Something doesn’t add up. 51 pothole repairs in 20 days is about 2.5 repairs per day, for a 8 hour day that’s about 2.5 hours per repair. The later blurb says 8 minutes per repair, then goes on to say this is equivalent to 700 repair per month (about 2.5 repairs per day). Why doesn’t PP challenge JCB or cannot you do maths?
51 repair jobs in 20 days, which usually takes up to 63 days. A pothole in 8 minutes. I think we can presume 1 repair job doesn’t equal 1 pothole.
At long last. There’s always been one for use on airfields, why not one for roads, before now? Let’s hope Councils take this up and use them.
For cyclists, a bad pothole can result in serious injury unless you manage to swerve round it.

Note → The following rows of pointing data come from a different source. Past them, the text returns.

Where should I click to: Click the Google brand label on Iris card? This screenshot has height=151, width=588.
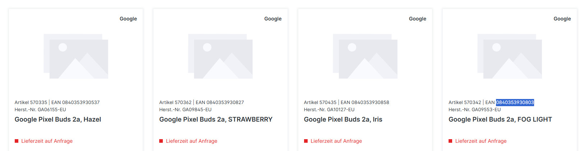point(418,19)
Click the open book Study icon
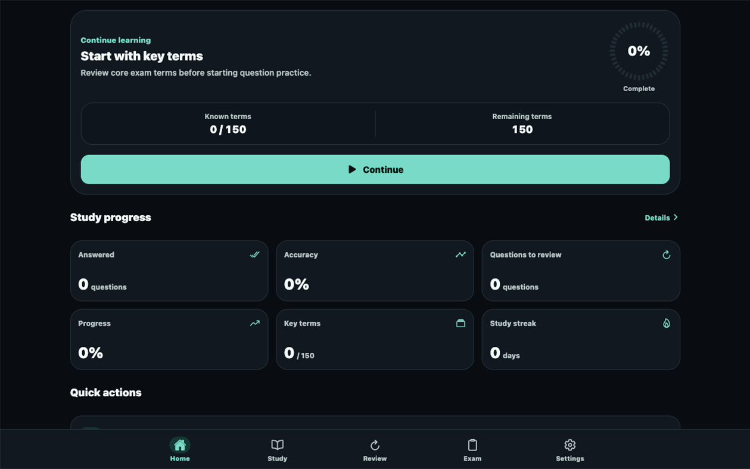 tap(277, 445)
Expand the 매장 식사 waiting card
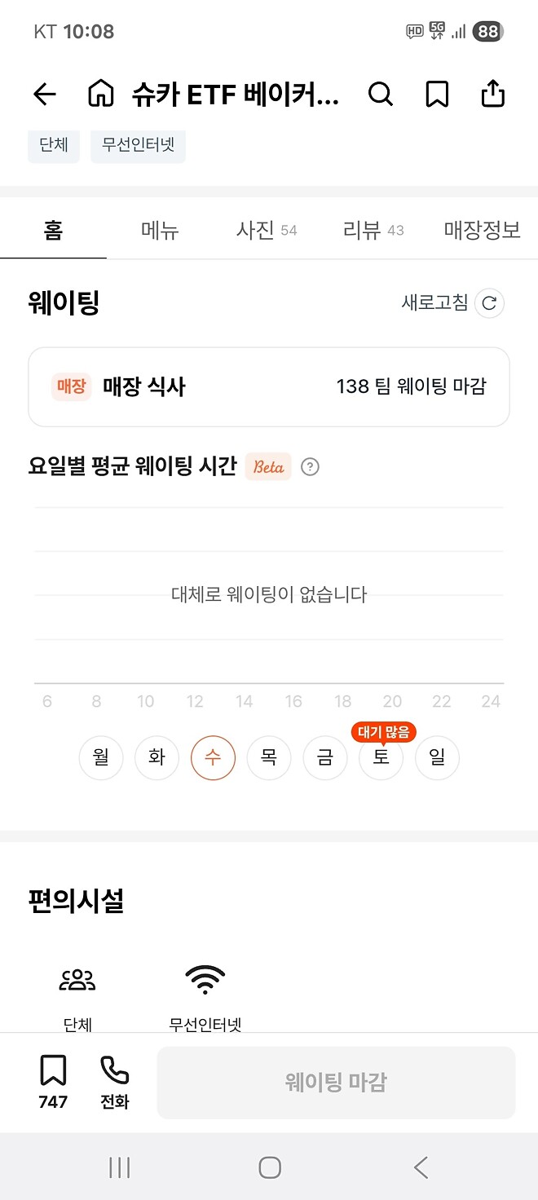The height and width of the screenshot is (1200, 538). point(268,386)
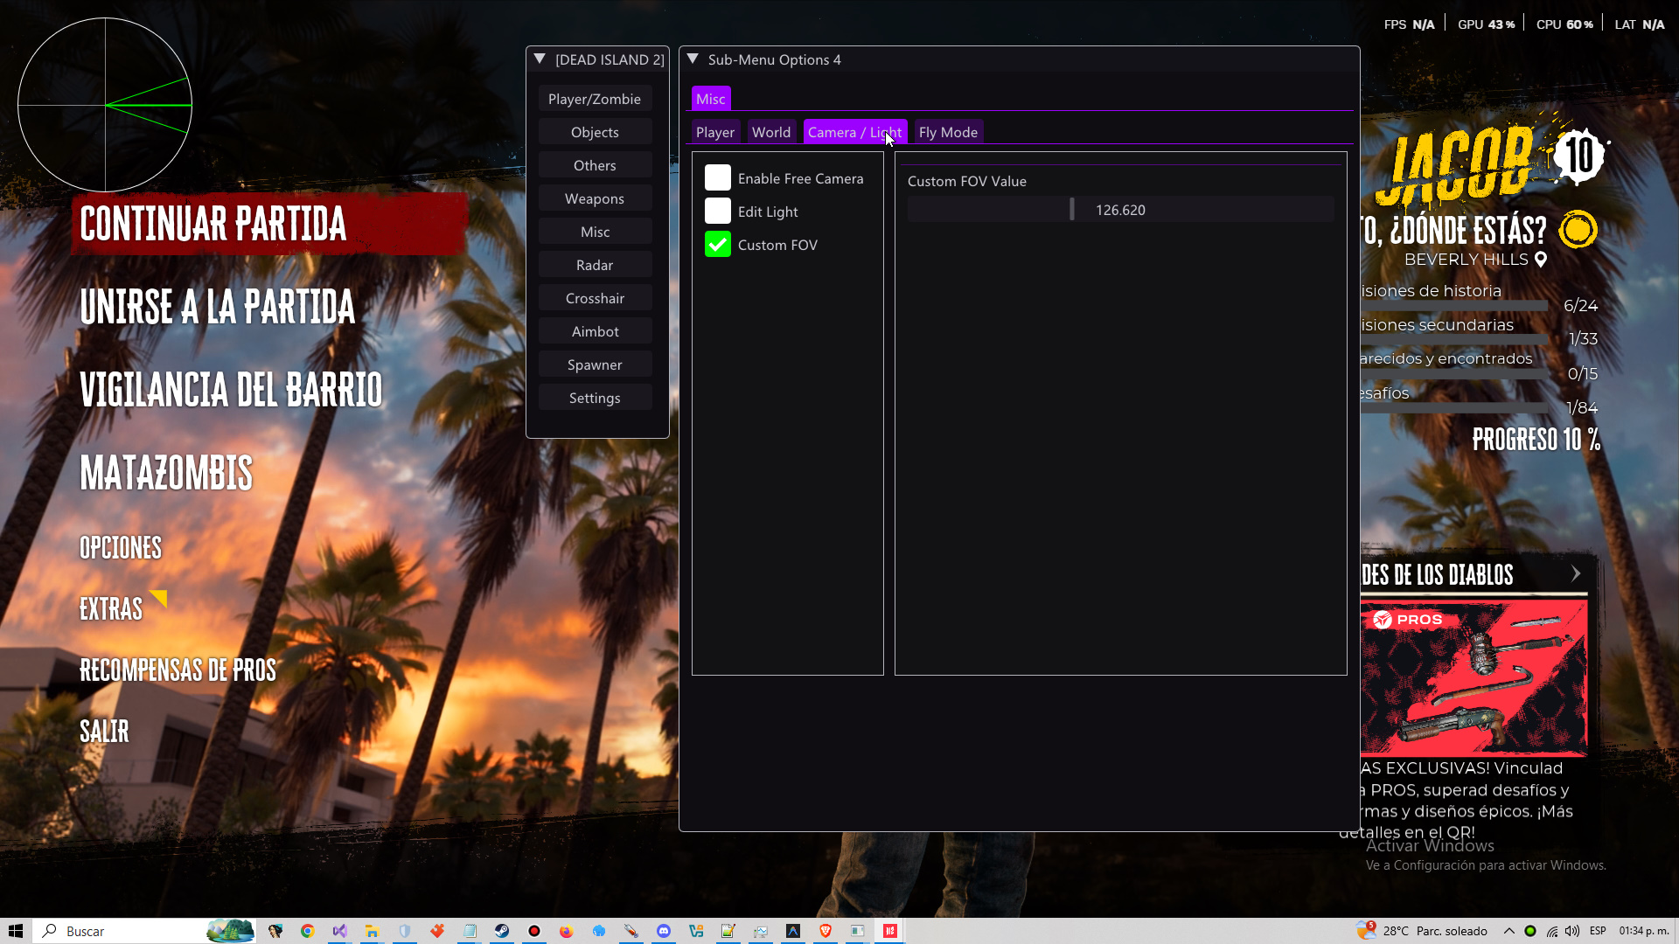Open Steam from the taskbar
Image resolution: width=1679 pixels, height=944 pixels.
pyautogui.click(x=503, y=931)
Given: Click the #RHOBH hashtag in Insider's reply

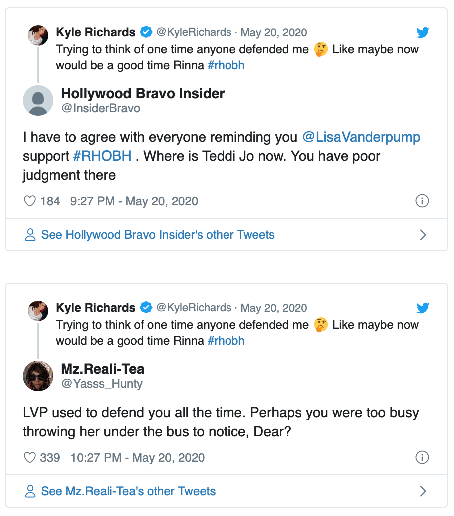Looking at the screenshot, I should point(102,156).
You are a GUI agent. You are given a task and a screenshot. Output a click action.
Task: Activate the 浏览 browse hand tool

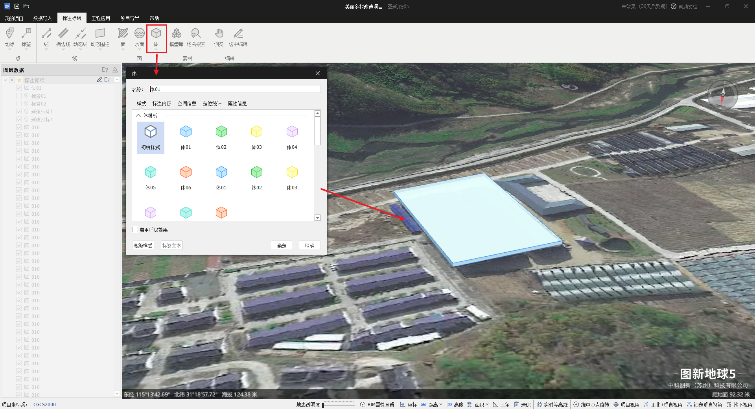(219, 37)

Potholes are terrible and need urgent attention, however, isn’t it about time that there was a change of attitude to the entire road network? Some of our Trunk Roads have foundations that go back to the Victorian period. It will take many years and very much Tax Payers money, but governments of all persuasions have always taken highways for granted and then only done the smallest and cheapest repairs to keep them going. Any Civil Engineer will tell you that abusing these situations in this way means that the problem will never go away. What is needed is a complete re-think of just how highways can be always good on a rolling programme of repairs and replacements. What is needed by both National and Local government is planned maintenance that is properly funded. Pro-active economic thinking, rather than the re-active economics that is going on at present. Until they change their economic thinking from short to long term, then we will always have pot-holes! We will never be rid of them!!
The headline states “repair time cut by 700%” which is not the same as repair time accelerated by 700%!
If the repair time was cut by 100%, each would now be fixed instantly, which certainly is not the case, and there is no way to cut time by anything over 100%!
Good on them. However I remember seeing on some car program a similar (German?) behemoth which did a very similar job, very quickly – as I recall laser-scanning the damaged area, digging it out, selecting (making?) patch of tarmac, slapping it in, rolling it flat, all within minutes. However (again as I recall) it cost £1m+ and was therefore well out of reach of the average council (obviously German councils must be better heeled!), can’t remember if a rental option was available though. So how to JCB get to claim it’s their baby…?
A lot of useful tech never gets launched because it threatens the income of existing markets. Ceramic engines mean a car engine that never wears down, was blocked because it would mean no need to replace a car engine ever again.
The famous example of this is the old-style incandescent light bulb. Almost as soon as they were invented, it was possible to make them last pretty much forever. But they were made with deliberately fragile elements to sustain a market which otherwise would not have existed.
That’s right Alan, and I fear that although EV has a respectable green look to it, they are building the vehicles to not last.
As our globalist government wants all private cars bar authority own electric cars off the roads by 2050 I can’t see increased road replacement/repairs happening in the future.
with the money the motorist pay every year in road tax and Vat you should be able to fix every pot hole in the uk no problem
Road tax has not been for repairing the roads for decades its just another stealth tax that goes into the pockets of parliament!
Wont make a blind bit of difference until your average uk worker stops taking their 2 hour fag and mag breaks!
In fact I can see with these machines the mag and fag breaks increasinbg to 3-4 hours!